(Stored items)
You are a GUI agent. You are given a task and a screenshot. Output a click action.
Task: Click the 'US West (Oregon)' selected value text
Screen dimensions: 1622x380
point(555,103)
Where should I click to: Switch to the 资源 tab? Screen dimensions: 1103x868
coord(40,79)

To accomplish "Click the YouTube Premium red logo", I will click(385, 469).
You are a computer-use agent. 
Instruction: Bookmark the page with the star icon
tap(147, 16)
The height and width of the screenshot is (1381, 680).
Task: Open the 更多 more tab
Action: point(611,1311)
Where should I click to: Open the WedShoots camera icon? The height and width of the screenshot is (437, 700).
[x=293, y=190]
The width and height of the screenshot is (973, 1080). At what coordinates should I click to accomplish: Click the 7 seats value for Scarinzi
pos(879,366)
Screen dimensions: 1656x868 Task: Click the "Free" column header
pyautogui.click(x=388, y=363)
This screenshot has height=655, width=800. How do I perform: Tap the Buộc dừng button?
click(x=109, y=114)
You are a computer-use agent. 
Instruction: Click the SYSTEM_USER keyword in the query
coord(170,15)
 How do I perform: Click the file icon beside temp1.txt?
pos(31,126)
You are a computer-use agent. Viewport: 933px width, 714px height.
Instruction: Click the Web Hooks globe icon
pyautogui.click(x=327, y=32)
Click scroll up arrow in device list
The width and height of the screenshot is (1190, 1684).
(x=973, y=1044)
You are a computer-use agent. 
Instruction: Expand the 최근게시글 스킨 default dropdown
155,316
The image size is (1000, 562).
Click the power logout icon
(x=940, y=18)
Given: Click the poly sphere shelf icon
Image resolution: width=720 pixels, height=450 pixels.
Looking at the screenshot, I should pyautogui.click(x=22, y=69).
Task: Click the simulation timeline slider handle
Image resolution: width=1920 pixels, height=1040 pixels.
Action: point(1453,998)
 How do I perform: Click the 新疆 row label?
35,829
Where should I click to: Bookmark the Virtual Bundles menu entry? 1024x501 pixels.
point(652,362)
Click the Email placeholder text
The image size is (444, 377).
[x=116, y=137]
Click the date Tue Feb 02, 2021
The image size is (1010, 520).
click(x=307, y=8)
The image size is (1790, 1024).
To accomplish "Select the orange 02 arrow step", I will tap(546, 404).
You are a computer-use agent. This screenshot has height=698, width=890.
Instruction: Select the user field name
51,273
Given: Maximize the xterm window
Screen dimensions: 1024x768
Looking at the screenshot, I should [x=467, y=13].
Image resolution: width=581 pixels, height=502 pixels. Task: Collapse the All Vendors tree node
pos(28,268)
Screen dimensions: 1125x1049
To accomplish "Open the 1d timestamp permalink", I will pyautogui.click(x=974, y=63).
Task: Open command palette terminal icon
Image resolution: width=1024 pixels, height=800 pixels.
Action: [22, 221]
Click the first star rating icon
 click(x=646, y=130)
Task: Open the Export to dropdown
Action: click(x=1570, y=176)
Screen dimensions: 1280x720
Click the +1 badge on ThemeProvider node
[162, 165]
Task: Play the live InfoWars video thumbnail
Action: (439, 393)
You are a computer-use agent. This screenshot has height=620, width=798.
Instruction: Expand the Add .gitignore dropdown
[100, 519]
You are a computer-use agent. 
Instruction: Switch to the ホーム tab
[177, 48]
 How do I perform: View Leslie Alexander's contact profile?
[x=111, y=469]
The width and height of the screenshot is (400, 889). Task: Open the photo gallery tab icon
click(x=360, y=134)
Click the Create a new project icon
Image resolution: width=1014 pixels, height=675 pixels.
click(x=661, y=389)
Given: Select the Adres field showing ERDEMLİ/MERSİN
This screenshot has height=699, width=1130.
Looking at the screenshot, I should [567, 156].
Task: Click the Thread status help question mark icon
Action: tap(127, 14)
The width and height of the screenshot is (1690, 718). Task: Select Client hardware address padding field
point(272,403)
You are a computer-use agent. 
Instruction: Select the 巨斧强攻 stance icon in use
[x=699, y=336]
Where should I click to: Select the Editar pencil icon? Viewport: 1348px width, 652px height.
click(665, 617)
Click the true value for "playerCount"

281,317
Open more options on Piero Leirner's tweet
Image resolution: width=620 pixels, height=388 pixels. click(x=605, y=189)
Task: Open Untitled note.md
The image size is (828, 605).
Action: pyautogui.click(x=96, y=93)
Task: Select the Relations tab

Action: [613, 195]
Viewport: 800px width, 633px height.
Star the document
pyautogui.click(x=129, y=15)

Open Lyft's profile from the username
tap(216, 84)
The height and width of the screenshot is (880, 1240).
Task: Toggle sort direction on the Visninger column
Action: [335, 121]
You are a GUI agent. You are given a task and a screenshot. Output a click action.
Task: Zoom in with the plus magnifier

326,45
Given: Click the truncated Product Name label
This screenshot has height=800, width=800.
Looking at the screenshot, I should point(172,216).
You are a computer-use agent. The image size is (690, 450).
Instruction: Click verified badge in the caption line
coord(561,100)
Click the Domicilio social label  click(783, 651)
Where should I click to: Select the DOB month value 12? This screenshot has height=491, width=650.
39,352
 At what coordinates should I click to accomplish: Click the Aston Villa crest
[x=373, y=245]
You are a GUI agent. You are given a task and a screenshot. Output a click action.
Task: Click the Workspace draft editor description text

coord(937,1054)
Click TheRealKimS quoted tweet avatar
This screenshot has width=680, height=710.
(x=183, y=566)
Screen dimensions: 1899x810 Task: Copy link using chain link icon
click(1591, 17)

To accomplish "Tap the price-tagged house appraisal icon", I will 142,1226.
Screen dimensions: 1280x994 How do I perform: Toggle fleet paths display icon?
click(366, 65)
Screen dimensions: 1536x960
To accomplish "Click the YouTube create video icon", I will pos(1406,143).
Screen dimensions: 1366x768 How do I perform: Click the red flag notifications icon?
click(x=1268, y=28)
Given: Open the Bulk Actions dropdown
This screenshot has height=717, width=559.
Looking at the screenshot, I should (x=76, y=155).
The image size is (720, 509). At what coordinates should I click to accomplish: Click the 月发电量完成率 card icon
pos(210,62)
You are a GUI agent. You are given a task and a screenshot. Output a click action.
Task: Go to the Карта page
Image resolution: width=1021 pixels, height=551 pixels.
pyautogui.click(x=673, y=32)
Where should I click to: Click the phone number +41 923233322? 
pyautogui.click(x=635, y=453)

TASK DIRECTIONS >> Would you please transcribe all of the entries above exactly?

RESPONSE >>
You are a GUI agent. You are given a task and a screenshot. Output a click action.
Task: Click the 'US West (Oregon)' selected value text
Screen dimensions: 1622x380
point(555,103)
Where should I click to: Switch to the 资源 tab? Screen dimensions: 1103x868
coord(40,79)

To accomplish "Click the YouTube Premium red logo", I will click(385, 469).
You are a computer-use agent. 
Instruction: Bookmark the page with the star icon
tap(147, 16)
The height and width of the screenshot is (1381, 680).
Task: Open the 更多 more tab
Action: point(611,1311)
Where should I click to: Open the WedShoots camera icon? The height and width of the screenshot is (437, 700).
[x=293, y=190]
The width and height of the screenshot is (973, 1080). At what coordinates should I click to accomplish: Click the 7 seats value for Scarinzi
pos(879,366)
Screen dimensions: 1656x868 Task: Click the "Free" column header
pyautogui.click(x=388, y=363)
This screenshot has height=655, width=800. How do I perform: Tap the Buộc dừng button?
click(x=109, y=114)
You are a computer-use agent. 
Instruction: Click the SYSTEM_USER keyword in the query
coord(170,15)
 How do I perform: Click the file icon beside temp1.txt?
pos(31,126)
You are a computer-use agent. Viewport: 933px width, 714px height.
Instruction: Click the Web Hooks globe icon
pyautogui.click(x=327, y=32)
Click scroll up arrow in device list
The width and height of the screenshot is (1190, 1684).
(x=973, y=1044)
You are a computer-use agent. 
Instruction: Expand the 최근게시글 스킨 default dropdown
155,316
The image size is (1000, 562).
Click the power logout icon
(x=940, y=18)
Given: Click the poly sphere shelf icon
Image resolution: width=720 pixels, height=450 pixels.
Looking at the screenshot, I should pyautogui.click(x=22, y=69).
Task: Click the simulation timeline slider handle
Image resolution: width=1920 pixels, height=1040 pixels.
Action: point(1453,998)
 How do I perform: Click the 新疆 row label?
35,829
Where should I click to: Bookmark the Virtual Bundles menu entry? 1024x501 pixels.
point(652,362)
Click the Email placeholder text
The image size is (444, 377).
[x=116, y=137]
Click the date Tue Feb 02, 2021
The image size is (1010, 520).
click(x=307, y=8)
The image size is (1790, 1024).
To accomplish "Select the orange 02 arrow step", I will tap(546, 404).
You are a computer-use agent. This screenshot has height=698, width=890.
Instruction: Select the user field name
51,273
Given: Maximize the xterm window
Screen dimensions: 1024x768
Looking at the screenshot, I should [x=467, y=13].
Image resolution: width=581 pixels, height=502 pixels. Task: Collapse the All Vendors tree node
pos(28,268)
Screen dimensions: 1125x1049
To accomplish "Open the 1d timestamp permalink", I will pyautogui.click(x=974, y=63).
Task: Open command palette terminal icon
Image resolution: width=1024 pixels, height=800 pixels.
Action: [22, 221]
Click the first star rating icon
 click(x=646, y=130)
Task: Open the Export to dropdown
Action: click(x=1570, y=176)
Screen dimensions: 1280x720
Click the +1 badge on ThemeProvider node
[162, 165]
Task: Play the live InfoWars video thumbnail
Action: (439, 393)
You are a computer-use agent. This screenshot has height=620, width=798.
Instruction: Expand the Add .gitignore dropdown
[100, 519]
You are a computer-use agent. 
Instruction: Switch to the ホーム tab
[177, 48]
 How do I perform: View Leslie Alexander's contact profile?
[x=111, y=469]
The width and height of the screenshot is (400, 889). Task: Open the photo gallery tab icon
click(x=360, y=134)
Click the Create a new project icon
Image resolution: width=1014 pixels, height=675 pixels.
click(x=661, y=389)
Given: Select the Adres field showing ERDEMLİ/MERSİN
This screenshot has height=699, width=1130.
Looking at the screenshot, I should [567, 156].
Task: Click the Thread status help question mark icon
Action: tap(127, 14)
The width and height of the screenshot is (1690, 718). Task: Select Client hardware address padding field
point(272,403)
You are a computer-use agent. 
Instruction: Select the 巨斧强攻 stance icon in use
[x=699, y=336]
Where should I click to: Select the Editar pencil icon? Viewport: 1348px width, 652px height.
click(665, 617)
Click the true value for "playerCount"

281,317
Open more options on Piero Leirner's tweet
Image resolution: width=620 pixels, height=388 pixels. click(x=605, y=189)
Task: Open Untitled note.md
The image size is (828, 605).
Action: pyautogui.click(x=96, y=93)
Task: Select the Relations tab

Action: [613, 195]
Viewport: 800px width, 633px height.
Star the document
pyautogui.click(x=129, y=15)

Open Lyft's profile from the username
tap(216, 84)
The height and width of the screenshot is (880, 1240).
Task: Toggle sort direction on the Visninger column
Action: [335, 121]
You are a GUI agent. You are given a task and a screenshot. Output a click action.
Task: Zoom in with the plus magnifier

326,45
Given: Click the truncated Product Name label
This screenshot has height=800, width=800.
Looking at the screenshot, I should point(172,216).
You are a computer-use agent. The image size is (690, 450).
Instruction: Click verified badge in the caption line
coord(561,100)
Click the Domicilio social label  click(783, 651)
Where should I click to: Select the DOB month value 12? This screenshot has height=491, width=650.
39,352
 At what coordinates should I click to accomplish: Click the Aston Villa crest
[x=373, y=245]
You are a GUI agent. You are given a task and a screenshot. Output a click action.
Task: Click the Workspace draft editor description text

coord(937,1054)
Click TheRealKimS quoted tweet avatar
This screenshot has width=680, height=710.
(x=183, y=566)
Screen dimensions: 1899x810 Task: Copy link using chain link icon
click(1591, 17)

To accomplish "Tap the price-tagged house appraisal icon", I will 142,1226.
Screen dimensions: 1280x994 How do I perform: Toggle fleet paths display icon?
click(366, 65)
Screen dimensions: 1536x960
To accomplish "Click the YouTube create video icon", I will pos(1406,143).
Screen dimensions: 1366x768 How do I perform: Click the red flag notifications icon?
click(x=1268, y=28)
Given: Open the Bulk Actions dropdown
This screenshot has height=717, width=559.
Looking at the screenshot, I should (x=76, y=155).
The image size is (720, 509). At what coordinates should I click to accomplish: Click the 月发电量完成率 card icon
pos(210,62)
You are a GUI agent. You are given a task and a screenshot. Output a click action.
Task: Go to the Карта page
Image resolution: width=1021 pixels, height=551 pixels.
pyautogui.click(x=673, y=32)
Where should I click to: Click the phone number +41 923233322? 
pyautogui.click(x=635, y=453)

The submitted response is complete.